Whimsy & Rage
- Shelley Rottenberg

- Apr 26
- 3 min read
Updated: May 1
This is not my usual adoptee content, but this is what has been on my heart lately. I wrote this poem for the Burlington Public Library's Open Mic event.
I do not know how to hold space for both my whimsy and rage.
Sometimes it feels like my emotions are trapped in this body like a cage.
They each want somewhere to go, where they can be free and expand.
But both are competing for the runway to take off and land.
There is so much to be angry about and yet still so much joy.
So much to create in this world, and also so much to destroy.
Social media is feeding me emotional whiplash each day.
Trending dances and audios, then war zones on display.
The overload of breaking news stories, turning back time.
The lack of consequences for some of the gravest crimes.
Just in the US alone, there are the Epstein files and ICE raids.
Then the global online rape academy and Strait of Hormuz blockades.
But then Artemis II flew by the moon, and we all got a chance to see.
The Earth from afar and how small we are; a reminder of our humanity.
I try to look for the helpers and try harder to hold onto hope.
But the constant unprecedented times make it difficult to cope.
When the problems feel too big, they say to zoom in on the local.
Connect with your community, be a villager, protest, and be vocal.
So here I am speaking at this Burlington Library Open Mic.
Despite the fact that public speaking makes my heart rate spike.
I donate, volunteer, stay informed, and sign the petitions.
But it never feels like enough under these current conditions.

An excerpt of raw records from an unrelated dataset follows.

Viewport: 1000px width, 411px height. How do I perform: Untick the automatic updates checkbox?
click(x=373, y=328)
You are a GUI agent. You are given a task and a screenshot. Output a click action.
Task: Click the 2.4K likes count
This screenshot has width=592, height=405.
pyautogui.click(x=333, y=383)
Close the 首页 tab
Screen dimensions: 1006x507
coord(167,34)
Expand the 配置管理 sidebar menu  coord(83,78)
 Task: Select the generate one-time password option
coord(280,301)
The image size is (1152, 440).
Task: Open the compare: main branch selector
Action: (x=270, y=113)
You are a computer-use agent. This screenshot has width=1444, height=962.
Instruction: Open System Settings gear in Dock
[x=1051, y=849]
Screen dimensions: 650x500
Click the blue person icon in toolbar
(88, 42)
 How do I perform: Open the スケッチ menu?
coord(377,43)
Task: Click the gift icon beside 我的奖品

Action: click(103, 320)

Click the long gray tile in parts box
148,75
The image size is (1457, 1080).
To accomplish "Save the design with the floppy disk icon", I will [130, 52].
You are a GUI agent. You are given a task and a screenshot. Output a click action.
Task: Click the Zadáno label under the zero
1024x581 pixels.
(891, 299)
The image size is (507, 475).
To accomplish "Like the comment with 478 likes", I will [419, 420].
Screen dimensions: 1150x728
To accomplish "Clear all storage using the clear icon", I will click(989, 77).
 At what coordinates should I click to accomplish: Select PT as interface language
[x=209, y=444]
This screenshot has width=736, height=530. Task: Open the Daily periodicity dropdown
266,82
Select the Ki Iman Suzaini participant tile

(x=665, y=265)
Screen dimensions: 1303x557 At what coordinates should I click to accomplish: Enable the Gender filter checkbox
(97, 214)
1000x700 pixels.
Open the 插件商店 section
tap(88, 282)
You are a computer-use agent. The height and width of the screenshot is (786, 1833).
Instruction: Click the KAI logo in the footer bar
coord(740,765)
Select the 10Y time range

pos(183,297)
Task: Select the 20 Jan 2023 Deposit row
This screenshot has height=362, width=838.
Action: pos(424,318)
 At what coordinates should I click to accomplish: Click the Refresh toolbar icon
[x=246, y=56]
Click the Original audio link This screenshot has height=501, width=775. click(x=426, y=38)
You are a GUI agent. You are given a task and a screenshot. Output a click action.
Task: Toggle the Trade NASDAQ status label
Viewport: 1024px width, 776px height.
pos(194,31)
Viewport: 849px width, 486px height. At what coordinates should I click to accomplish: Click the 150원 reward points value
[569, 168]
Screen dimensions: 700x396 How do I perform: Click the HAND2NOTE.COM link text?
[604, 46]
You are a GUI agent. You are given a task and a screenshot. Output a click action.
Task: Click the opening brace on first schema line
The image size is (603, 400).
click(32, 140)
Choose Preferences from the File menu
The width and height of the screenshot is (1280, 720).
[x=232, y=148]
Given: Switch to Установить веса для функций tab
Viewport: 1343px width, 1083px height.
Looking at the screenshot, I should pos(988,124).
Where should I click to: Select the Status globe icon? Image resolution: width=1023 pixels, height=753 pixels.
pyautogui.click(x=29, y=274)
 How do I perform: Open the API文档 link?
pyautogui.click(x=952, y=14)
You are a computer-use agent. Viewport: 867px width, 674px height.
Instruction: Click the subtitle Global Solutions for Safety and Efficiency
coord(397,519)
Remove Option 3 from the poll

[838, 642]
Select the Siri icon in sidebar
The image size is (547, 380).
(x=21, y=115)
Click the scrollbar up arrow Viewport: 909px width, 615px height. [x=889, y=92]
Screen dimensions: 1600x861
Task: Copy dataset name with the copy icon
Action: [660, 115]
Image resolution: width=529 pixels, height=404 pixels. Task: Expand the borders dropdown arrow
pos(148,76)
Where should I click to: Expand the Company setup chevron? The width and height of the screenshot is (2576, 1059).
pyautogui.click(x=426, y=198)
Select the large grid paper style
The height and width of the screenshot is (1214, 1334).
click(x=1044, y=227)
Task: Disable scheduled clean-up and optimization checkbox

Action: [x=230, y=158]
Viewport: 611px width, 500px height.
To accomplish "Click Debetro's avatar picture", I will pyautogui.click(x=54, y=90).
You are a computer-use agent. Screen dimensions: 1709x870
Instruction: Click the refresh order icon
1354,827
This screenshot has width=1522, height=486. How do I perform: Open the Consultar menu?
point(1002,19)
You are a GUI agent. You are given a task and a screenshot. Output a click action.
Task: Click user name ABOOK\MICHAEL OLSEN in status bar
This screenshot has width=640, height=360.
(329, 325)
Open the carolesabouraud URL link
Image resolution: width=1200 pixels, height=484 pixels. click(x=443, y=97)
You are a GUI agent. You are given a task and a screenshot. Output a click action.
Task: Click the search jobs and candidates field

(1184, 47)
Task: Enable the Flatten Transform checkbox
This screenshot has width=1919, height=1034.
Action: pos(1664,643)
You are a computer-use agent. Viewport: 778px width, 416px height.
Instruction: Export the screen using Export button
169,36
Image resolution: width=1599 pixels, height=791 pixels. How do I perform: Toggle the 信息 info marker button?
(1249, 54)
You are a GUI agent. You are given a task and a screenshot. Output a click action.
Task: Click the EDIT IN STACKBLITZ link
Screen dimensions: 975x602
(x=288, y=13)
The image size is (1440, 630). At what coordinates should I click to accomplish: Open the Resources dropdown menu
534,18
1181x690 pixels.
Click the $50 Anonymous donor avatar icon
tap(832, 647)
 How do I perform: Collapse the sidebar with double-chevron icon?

Climate change effects are making our future seem bleak.
Yesterday I planted trees at a carbon sink forest for Earth Week.
I bought from an Indigenous beauty brand, money well spent.
I attended the Hamilton Chinese Association Mahjong event.
I find joy in rock climbing outdoors at Niagara Glen.
And already looking forward to going back there again.
I take in the art along the Burlington Waterfront Sculpture Trail.
I search for the whimsy and fun moments because without fail,
They always remind me of the good that still exists in life.
That a better tomorrow is possible despite today’s strife.
I personally have never been the best at holding space for duality.
But I am trying to help my brain accept this mentality.
To acknowledge both the tragedies as well as the celebrations.
To process the accompanying emotional fluctuations.
I heard that love is measured by our capacity for grief.
I never thought about it like that, but it kind of gives me relief.
To know that the pain is a reflection of how much I care.
And if we are numb or desensitized, we are not able to repair.
So I will continue trying to allow myself to feel it all.
An act of resistance against systems that want me to feel small.
These big feelings are expansive and need somewhere to go.
Therefore, instead of suppression, I am letting them flow.
From my mouth to your ears, from my heart to yours.
I hope my words may open some windows and doors.
To new ways of thinking, connecting and feeling.
To a faith in our ability to work towards collective healing.
We did not come this far to only come this far.
We are capable of so much more because that’s who we are.
We are the advocates, the problem-solvers, the helpers, the writers.
And we cannot do this alone; we need our fellow fighters.
So whatever tool you use, maybe a pen or your voice.
Let us never forget that we always have a choice.
To express ourselves freely, even if not on a stage.
Thank you for holding space today for my whimsy and rage.